PROBLEM REQUIREMENTS
Output the records again verbatim.

Stored data entries
= Beginning of Section =

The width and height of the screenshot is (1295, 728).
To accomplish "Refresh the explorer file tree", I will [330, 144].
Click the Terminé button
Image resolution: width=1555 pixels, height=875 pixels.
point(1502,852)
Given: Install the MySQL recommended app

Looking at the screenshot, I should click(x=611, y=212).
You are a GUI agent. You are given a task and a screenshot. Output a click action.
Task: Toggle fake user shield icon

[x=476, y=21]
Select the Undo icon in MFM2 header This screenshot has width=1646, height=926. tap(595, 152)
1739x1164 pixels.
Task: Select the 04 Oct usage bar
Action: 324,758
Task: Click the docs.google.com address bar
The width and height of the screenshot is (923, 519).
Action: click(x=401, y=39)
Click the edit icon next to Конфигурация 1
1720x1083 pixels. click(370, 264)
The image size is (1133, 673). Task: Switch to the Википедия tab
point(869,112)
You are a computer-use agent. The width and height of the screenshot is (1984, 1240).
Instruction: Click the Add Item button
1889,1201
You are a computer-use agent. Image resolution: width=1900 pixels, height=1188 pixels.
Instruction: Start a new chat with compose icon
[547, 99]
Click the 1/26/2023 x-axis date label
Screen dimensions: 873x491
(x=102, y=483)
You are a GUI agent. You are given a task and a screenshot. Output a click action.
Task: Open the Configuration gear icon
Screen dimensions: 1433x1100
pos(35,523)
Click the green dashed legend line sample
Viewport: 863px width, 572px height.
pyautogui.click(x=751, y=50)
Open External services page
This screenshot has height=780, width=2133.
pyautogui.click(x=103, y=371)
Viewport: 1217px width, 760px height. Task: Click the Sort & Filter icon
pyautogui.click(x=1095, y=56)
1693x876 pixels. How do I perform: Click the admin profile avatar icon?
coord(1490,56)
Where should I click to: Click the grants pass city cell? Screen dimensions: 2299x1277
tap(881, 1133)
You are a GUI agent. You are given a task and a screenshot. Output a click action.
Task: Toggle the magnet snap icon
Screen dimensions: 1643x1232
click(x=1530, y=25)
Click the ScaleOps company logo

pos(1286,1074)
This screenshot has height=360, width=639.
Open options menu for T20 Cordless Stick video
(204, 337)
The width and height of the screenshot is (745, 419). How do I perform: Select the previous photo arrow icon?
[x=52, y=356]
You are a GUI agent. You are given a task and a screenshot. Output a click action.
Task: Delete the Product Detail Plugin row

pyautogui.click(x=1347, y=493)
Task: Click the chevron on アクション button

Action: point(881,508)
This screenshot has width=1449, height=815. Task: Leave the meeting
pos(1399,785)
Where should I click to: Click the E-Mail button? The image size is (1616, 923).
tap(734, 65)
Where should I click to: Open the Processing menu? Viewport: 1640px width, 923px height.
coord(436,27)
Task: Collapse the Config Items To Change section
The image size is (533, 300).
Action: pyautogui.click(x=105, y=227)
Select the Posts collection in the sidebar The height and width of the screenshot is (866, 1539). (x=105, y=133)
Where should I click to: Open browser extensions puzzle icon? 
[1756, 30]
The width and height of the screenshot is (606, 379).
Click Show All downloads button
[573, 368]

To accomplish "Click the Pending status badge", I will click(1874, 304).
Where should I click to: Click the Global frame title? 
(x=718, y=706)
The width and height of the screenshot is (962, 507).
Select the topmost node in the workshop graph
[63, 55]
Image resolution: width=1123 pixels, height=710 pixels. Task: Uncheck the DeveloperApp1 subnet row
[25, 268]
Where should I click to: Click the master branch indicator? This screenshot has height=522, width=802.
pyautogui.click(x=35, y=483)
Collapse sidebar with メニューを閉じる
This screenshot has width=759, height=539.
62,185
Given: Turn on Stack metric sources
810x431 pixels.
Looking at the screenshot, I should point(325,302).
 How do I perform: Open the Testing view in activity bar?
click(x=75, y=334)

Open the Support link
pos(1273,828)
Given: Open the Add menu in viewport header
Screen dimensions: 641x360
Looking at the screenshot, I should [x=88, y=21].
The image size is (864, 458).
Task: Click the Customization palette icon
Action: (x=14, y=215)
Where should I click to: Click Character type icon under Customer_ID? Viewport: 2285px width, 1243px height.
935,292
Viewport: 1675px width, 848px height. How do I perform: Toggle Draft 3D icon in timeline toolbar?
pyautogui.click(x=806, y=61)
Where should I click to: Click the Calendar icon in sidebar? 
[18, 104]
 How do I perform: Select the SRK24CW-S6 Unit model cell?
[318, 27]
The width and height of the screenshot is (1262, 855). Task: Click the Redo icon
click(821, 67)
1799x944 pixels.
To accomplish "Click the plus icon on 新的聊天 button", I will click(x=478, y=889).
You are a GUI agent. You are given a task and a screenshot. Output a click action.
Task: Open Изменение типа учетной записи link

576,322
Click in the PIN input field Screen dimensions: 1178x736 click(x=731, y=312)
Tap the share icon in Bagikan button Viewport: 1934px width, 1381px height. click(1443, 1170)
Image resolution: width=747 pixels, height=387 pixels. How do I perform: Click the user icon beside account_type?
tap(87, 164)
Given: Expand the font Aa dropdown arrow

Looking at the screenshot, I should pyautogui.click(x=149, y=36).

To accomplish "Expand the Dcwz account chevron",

= End of Section =

OUTPUT OF THE TASK
The width and height of the screenshot is (1295, 728).
To accomplish "Refresh the explorer file tree", I will [330, 144].
Click the Terminé button
Image resolution: width=1555 pixels, height=875 pixels.
point(1502,852)
Given: Install the MySQL recommended app

Looking at the screenshot, I should click(x=611, y=212).
You are a GUI agent. You are given a task and a screenshot. Output a click action.
Task: Toggle fake user shield icon

[x=476, y=21]
Select the Undo icon in MFM2 header This screenshot has width=1646, height=926. tap(595, 152)
1739x1164 pixels.
Task: Select the 04 Oct usage bar
Action: 324,758
Task: Click the docs.google.com address bar
The width and height of the screenshot is (923, 519).
Action: click(x=401, y=39)
Click the edit icon next to Конфигурация 1
1720x1083 pixels. click(370, 264)
The image size is (1133, 673). Task: Switch to the Википедия tab
point(869,112)
You are a computer-use agent. The width and height of the screenshot is (1984, 1240).
Instruction: Click the Add Item button
1889,1201
You are a computer-use agent. Image resolution: width=1900 pixels, height=1188 pixels.
Instruction: Start a new chat with compose icon
[547, 99]
Click the 1/26/2023 x-axis date label
Screen dimensions: 873x491
(x=102, y=483)
You are a GUI agent. You are given a task and a screenshot. Output a click action.
Task: Open the Configuration gear icon
Screen dimensions: 1433x1100
pos(35,523)
Click the green dashed legend line sample
Viewport: 863px width, 572px height.
pyautogui.click(x=751, y=50)
Open External services page
This screenshot has height=780, width=2133.
pyautogui.click(x=103, y=371)
Viewport: 1217px width, 760px height. Task: Click the Sort & Filter icon
pyautogui.click(x=1095, y=56)
1693x876 pixels. How do I perform: Click the admin profile avatar icon?
coord(1490,56)
Where should I click to: Click the grants pass city cell? Screen dimensions: 2299x1277
tap(881, 1133)
You are a GUI agent. You are given a task and a screenshot. Output a click action.
Task: Toggle the magnet snap icon
Screen dimensions: 1643x1232
click(x=1530, y=25)
Click the ScaleOps company logo

pos(1286,1074)
This screenshot has height=360, width=639.
Open options menu for T20 Cordless Stick video
(204, 337)
The width and height of the screenshot is (745, 419). How do I perform: Select the previous photo arrow icon?
[x=52, y=356]
You are a GUI agent. You are given a task and a screenshot. Output a click action.
Task: Delete the Product Detail Plugin row

pyautogui.click(x=1347, y=493)
Task: Click the chevron on アクション button

Action: point(881,508)
This screenshot has width=1449, height=815. Task: Leave the meeting
pos(1399,785)
Where should I click to: Click the E-Mail button? The image size is (1616, 923).
tap(734, 65)
Where should I click to: Open the Processing menu? Viewport: 1640px width, 923px height.
coord(436,27)
Task: Collapse the Config Items To Change section
The image size is (533, 300).
Action: pyautogui.click(x=105, y=227)
Select the Posts collection in the sidebar The height and width of the screenshot is (866, 1539). (x=105, y=133)
Where should I click to: Open browser extensions puzzle icon? 
[1756, 30]
The width and height of the screenshot is (606, 379).
Click Show All downloads button
[573, 368]

To accomplish "Click the Pending status badge", I will click(1874, 304).
Where should I click to: Click the Global frame title? 
(x=718, y=706)
The width and height of the screenshot is (962, 507).
Select the topmost node in the workshop graph
[63, 55]
Image resolution: width=1123 pixels, height=710 pixels. Task: Uncheck the DeveloperApp1 subnet row
[25, 268]
Where should I click to: Click the master branch indicator? This screenshot has height=522, width=802.
pyautogui.click(x=35, y=483)
Collapse sidebar with メニューを閉じる
This screenshot has width=759, height=539.
62,185
Given: Turn on Stack metric sources
810x431 pixels.
Looking at the screenshot, I should point(325,302).
 How do I perform: Open the Testing view in activity bar?
click(x=75, y=334)

Open the Support link
pos(1273,828)
Given: Open the Add menu in viewport header
Screen dimensions: 641x360
Looking at the screenshot, I should [x=88, y=21].
The image size is (864, 458).
Task: Click the Customization palette icon
Action: (x=14, y=215)
Where should I click to: Click Character type icon under Customer_ID? Viewport: 2285px width, 1243px height.
935,292
Viewport: 1675px width, 848px height. How do I perform: Toggle Draft 3D icon in timeline toolbar?
pyautogui.click(x=806, y=61)
Where should I click to: Click the Calendar icon in sidebar? 
[18, 104]
 How do I perform: Select the SRK24CW-S6 Unit model cell?
[318, 27]
The width and height of the screenshot is (1262, 855). Task: Click the Redo icon
click(821, 67)
1799x944 pixels.
To accomplish "Click the plus icon on 新的聊天 button", I will click(x=478, y=889).
You are a GUI agent. You are given a task and a screenshot. Output a click action.
Task: Open Изменение типа учетной записи link

576,322
Click in the PIN input field Screen dimensions: 1178x736 click(x=731, y=312)
Tap the share icon in Bagikan button Viewport: 1934px width, 1381px height. click(1443, 1170)
Image resolution: width=747 pixels, height=387 pixels. How do I perform: Click the user icon beside account_type?
tap(87, 164)
Given: Expand the font Aa dropdown arrow

Looking at the screenshot, I should pyautogui.click(x=149, y=36).

To accomplish "Expand the Dcwz account chevron",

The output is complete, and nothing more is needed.